Commercial, Military, Unmanned

With This Patch, You Can Control a Drone with a Flick of Your Wrist

By Nick Zazulia | November 6, 2018
Send Feedback | @NickZazulia

NextFlex

A demonstrator controlling a small UAS with a NextFlex patch on his forearm. (AVI screenshot/NextFlex video)

Controlling drones is an arms race of user-friendly input devices.

In the interest of meeting operators where they are comfortable, companies have gone from bulky proprietary ground stations to commercial laptops to tablets to video game controllers.

NextFlex is letting you use your body. Just slap on a patch, and you’re ready to go.

The California-based public-private partnership works with flexible hybrid electronics (FHE), which are essentially “equivalent to a printed circuit board of electronics,” but bendable, according to Executive Director Malcolm Thompson. There are myriad uses for the tiny, flexible, rugged communication chips, including sticking one to somewhere like the back of an operator’s hand. From there it can detect electric currents so the operator can control a drone through movement, without the need for additional equipment.

“It’s really very much a manual operation,” Thompson said. “The individual with the circuit is actually controlling it continuously in terms of speed and direction.”

Of course, a paradigm shift like that does require some training, and the chips must be calibrated for individual operators. Thompson said the control is very precise, which demands that the settings be as well.

The chips are flexible Arduino boards that are one-third the weight of traditional rigid ones, Thompson said. Digital designs are sent to a printer, which prints silver conductors, insulators and even components such as resistors and capacitors onto a polymer substrate. When a silicon chip is incorporated, it’s thinned down to 50 microns or less to cut down on weight and size.

Battery life varies based on usage, but is on the order of days or weeks, Thompson said. The biggest drain is the communications chip — whatever is sending the signals the chip picks up over Wi-Fi or another type of network to control the drone. The main method of recharging is the cannibalization of other available signals, according to Thompson

“It captures various communications or noise out there and converts that to charge the battery itself,” he said.

The technology, which Thompson calls “a new generation of electronics” is interesting to many. NextFlex only has 31 employees, but there are around 100 members of its partnership, including companies such as Boeing, Lockheed Martin and GE; government organizations such as NASA and the Army and Air Force Research Laboratories; and schools such as the University of California, Berkeley and Georgia Tech, where much of the drone research has occurred.

Since its founding in September 2015, NextFlex has received $75 million in contracts, including a recent $20 million contract from the U.S. Defense Department (DOD), for the FHE technology.

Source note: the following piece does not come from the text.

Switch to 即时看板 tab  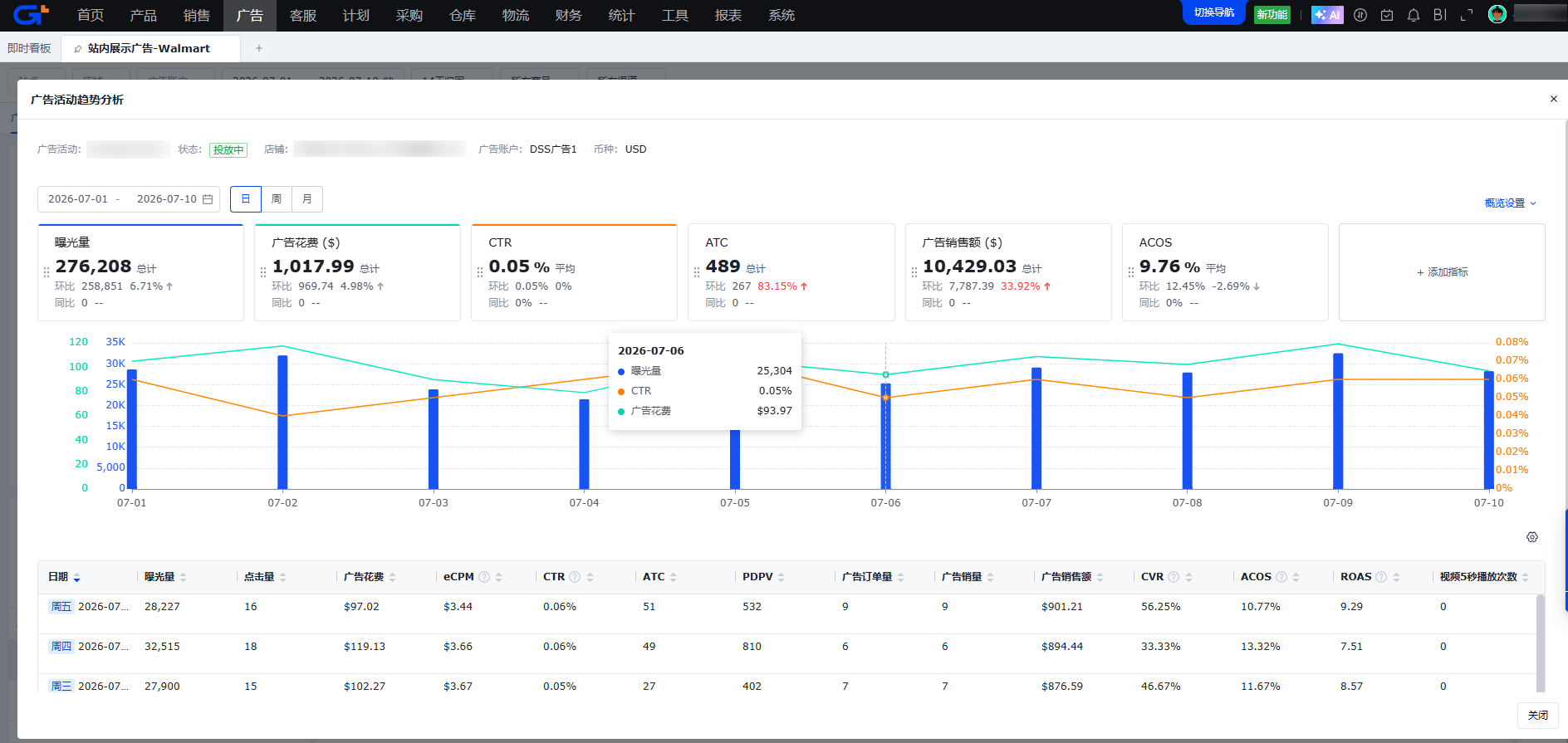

Its partnerships with these companies pay off in two main ways: relationships and supply chains. Thompson said NextFlex often finds itself putting a large company in contact with smaller startups that are part of the group and specialize in something relevant.

“Boeing will say, ‘We’d never be working with these companies if they weren’t part of your network.’ We’re a bit of a marriage broker,” Thompson said.

NextFlex also benefits from the manufacturing footprints of the big companies. It has in-house facilities where it can make its own products, but only on a small scale. When one of the bigger companies is interested, it can take the design and scale up what NextFlex develops, creating a convenient and mutually beneficial supply chain, he said.

The technology has attracted the attention of the DODt. The same patches that allow operators to command small UAS with their hands could be made compatible with an MQ-25 or a Black Hawk with an automated flight system installed, Thompson said.

DOD also is interested in using the technology as a wearable patch to link troops to vehicles, computers and the overall system for tracking and identification of troops. If something happens to a soldier, the tracker would alert the system and opposing forces would be locked out of their equipment.

NextFlex and Boeing are researching printed FHE sensors applied along the side of an aircraft to act as an antenna array. They can be as large — and, therefore, as powerful — as a manufacturer wants without requiring an obtrusive additional antenna attached to the aircraft’s fuselage.

Most of the projects NextFlex takes on involve a company and a university working in concert. Companies are often “trying a whole range of different types of sophisticated applications” involving their products, he said. Potential applications of FHE could be endless and unforeseen, he added.

“There’s a lot of flexibility,” he said. “There’s really no constraints in how we can do this.”